**Problem to solve**
Every line below from the one containing "Instruction: Select the" through the one containing "This screenshot has width=1068, height=601." is to be printed exactly, with the pictures omitted.

**Record set**
========================================================================

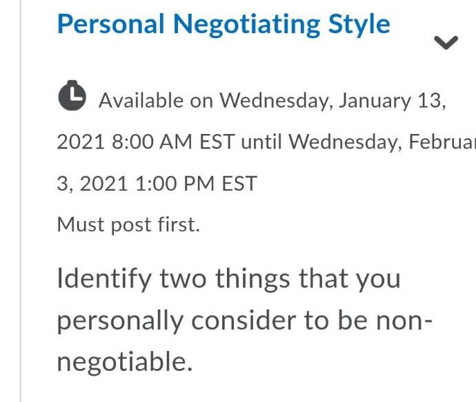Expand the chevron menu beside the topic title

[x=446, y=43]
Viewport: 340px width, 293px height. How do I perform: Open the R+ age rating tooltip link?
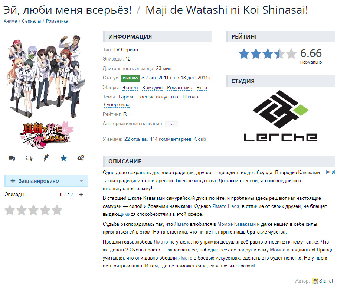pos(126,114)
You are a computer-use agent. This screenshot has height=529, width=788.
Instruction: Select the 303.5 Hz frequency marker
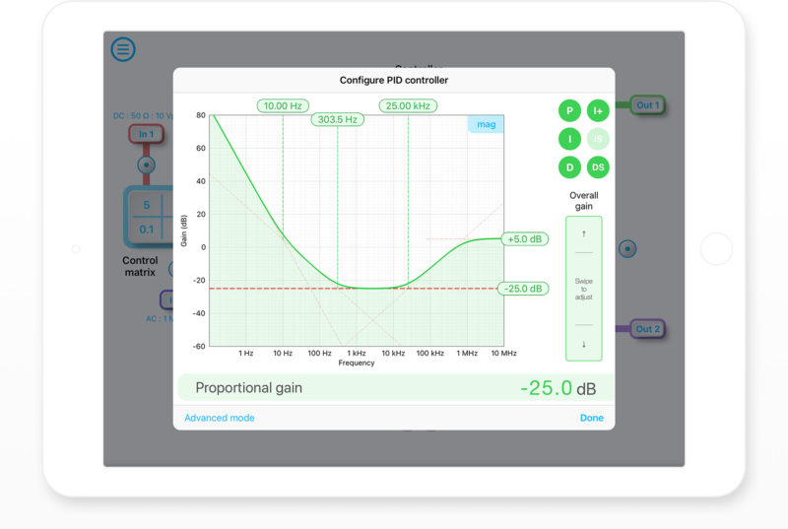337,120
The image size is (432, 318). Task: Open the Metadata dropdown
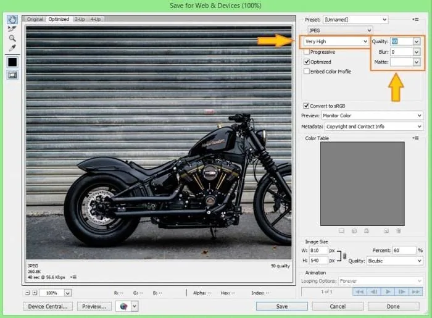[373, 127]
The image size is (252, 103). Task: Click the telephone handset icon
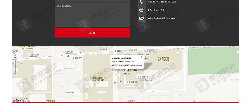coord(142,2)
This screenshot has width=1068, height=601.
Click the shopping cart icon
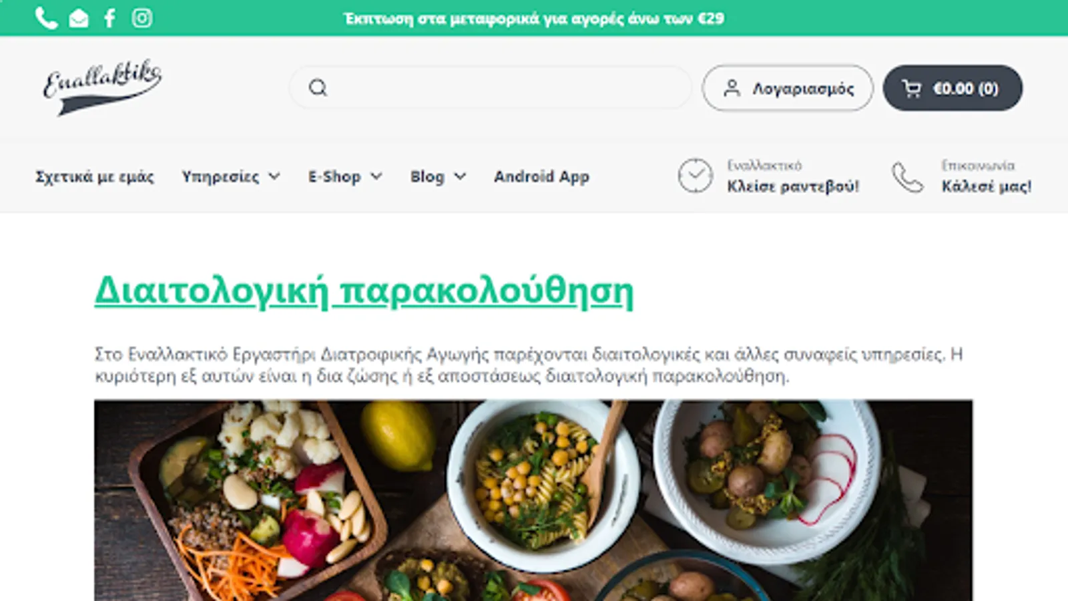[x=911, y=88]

========================================================================

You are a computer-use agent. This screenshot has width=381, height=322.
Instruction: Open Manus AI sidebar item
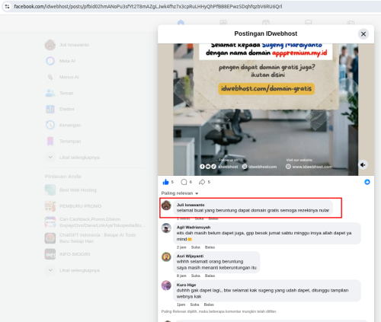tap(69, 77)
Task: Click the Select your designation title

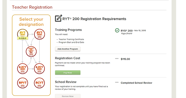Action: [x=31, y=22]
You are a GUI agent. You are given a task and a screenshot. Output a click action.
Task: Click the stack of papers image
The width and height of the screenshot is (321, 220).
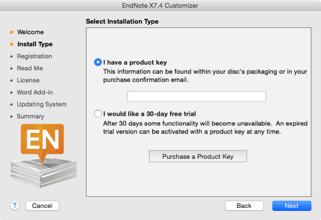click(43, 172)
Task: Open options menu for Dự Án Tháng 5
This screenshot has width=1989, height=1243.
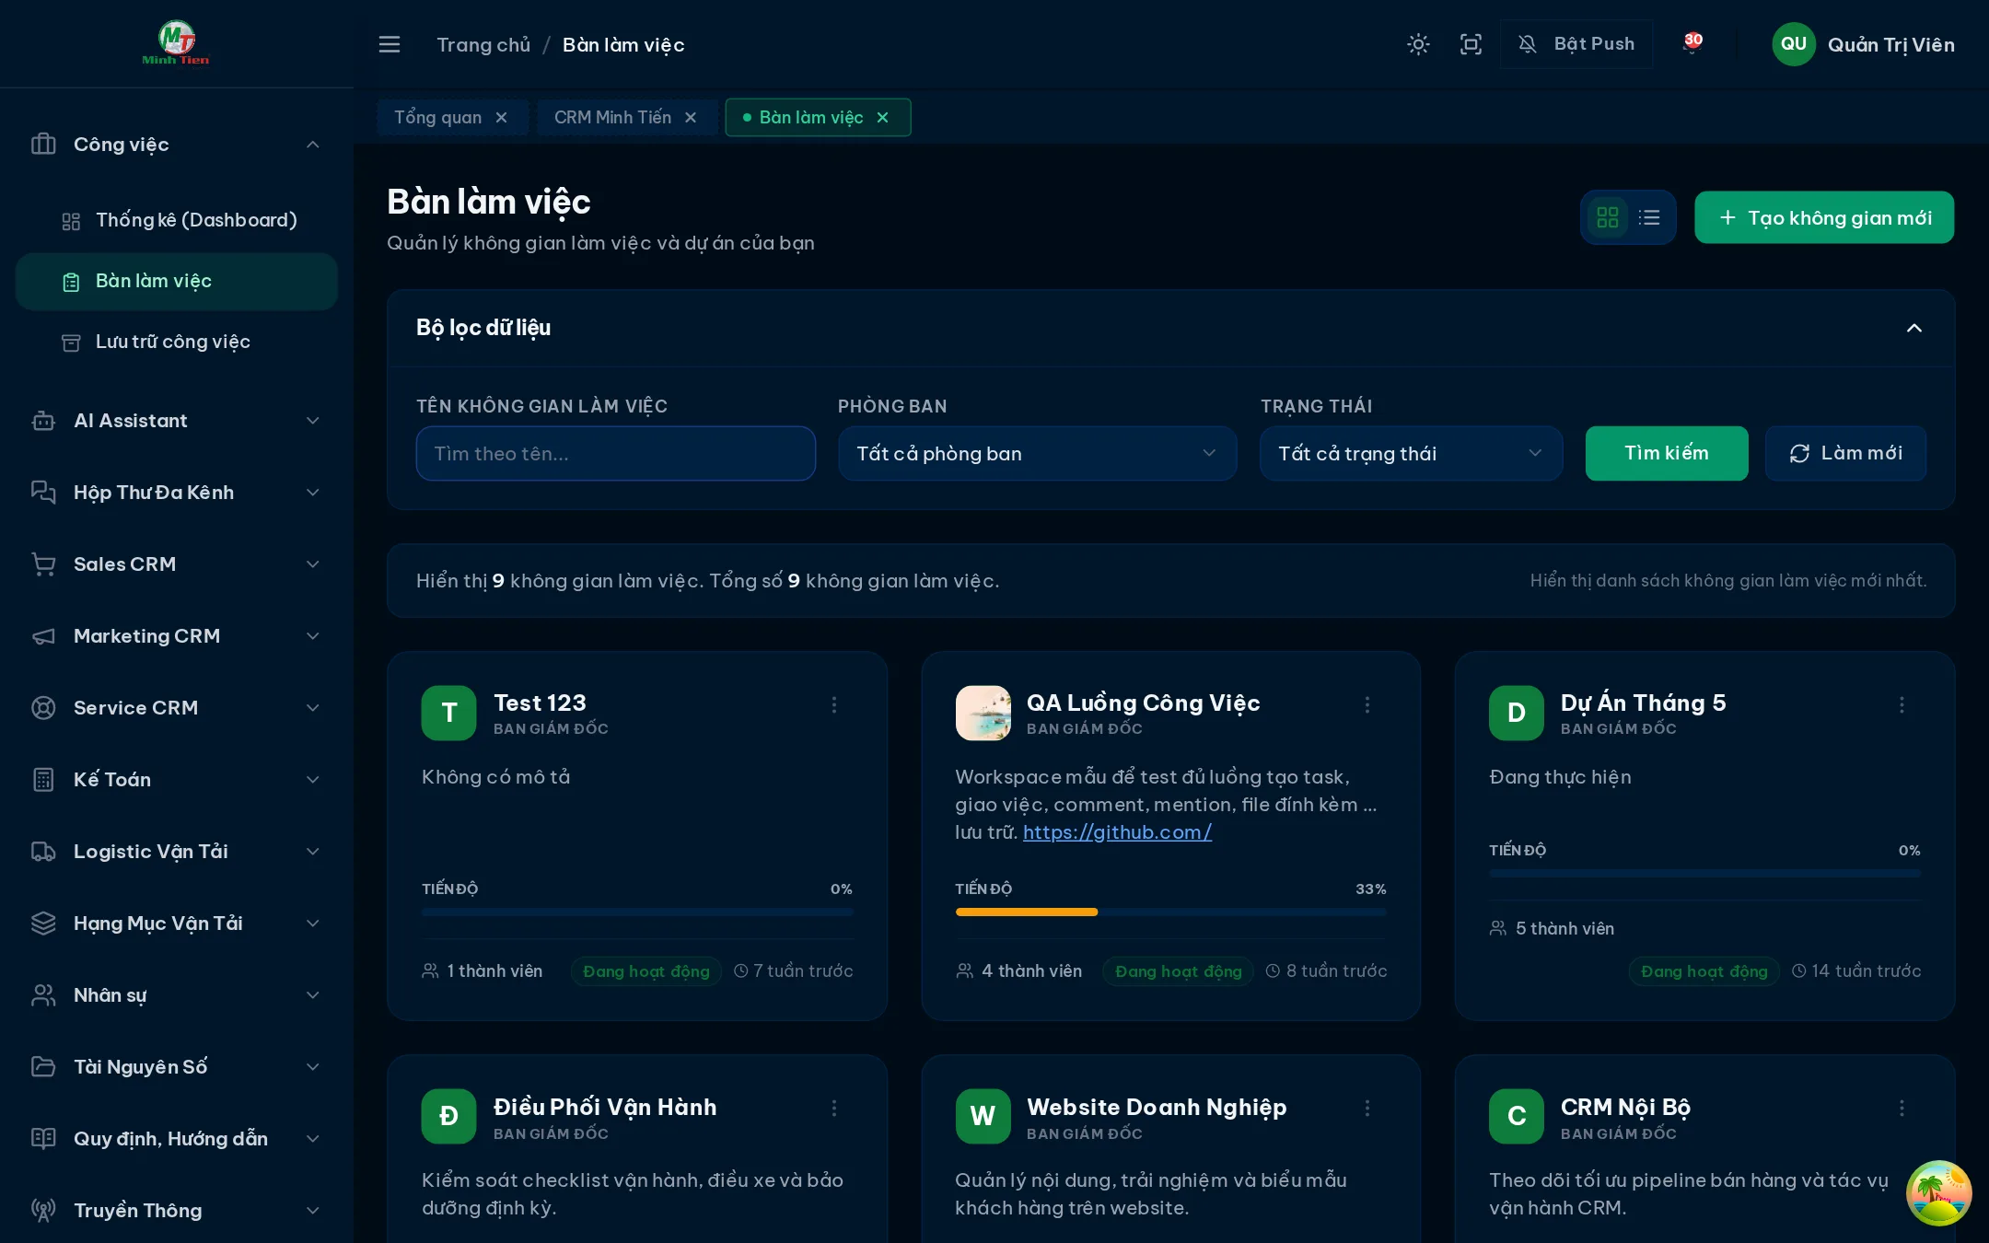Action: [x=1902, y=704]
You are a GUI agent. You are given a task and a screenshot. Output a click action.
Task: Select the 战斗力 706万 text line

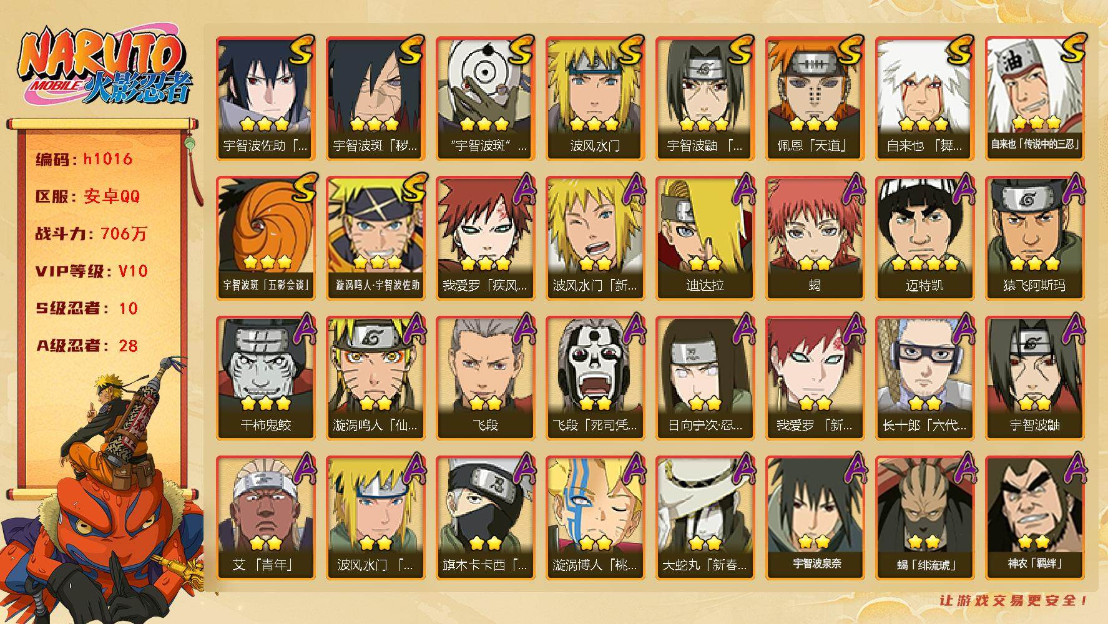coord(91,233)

========================================================================

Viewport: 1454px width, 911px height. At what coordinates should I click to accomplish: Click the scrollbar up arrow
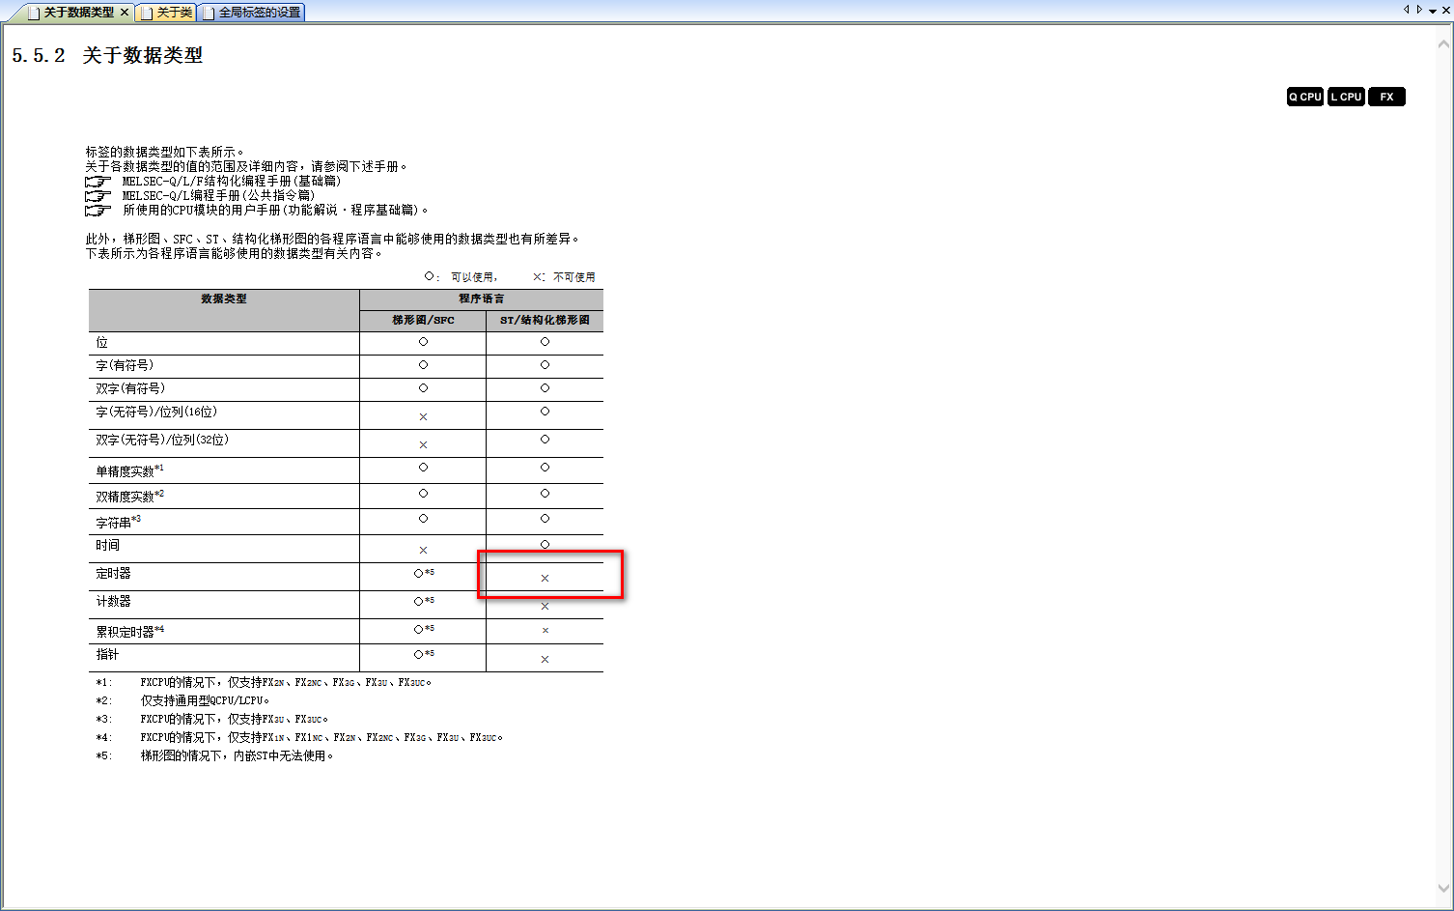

========================================================================

**Answer section**
Instruction: Select the 303.5 Hz frequency marker
337,120
The image size is (432, 318). Task: Open the Metadata dropdown
[373, 127]
The image size is (252, 103). Task: Click the telephone handset icon
coord(142,2)
This screenshot has width=1068, height=601.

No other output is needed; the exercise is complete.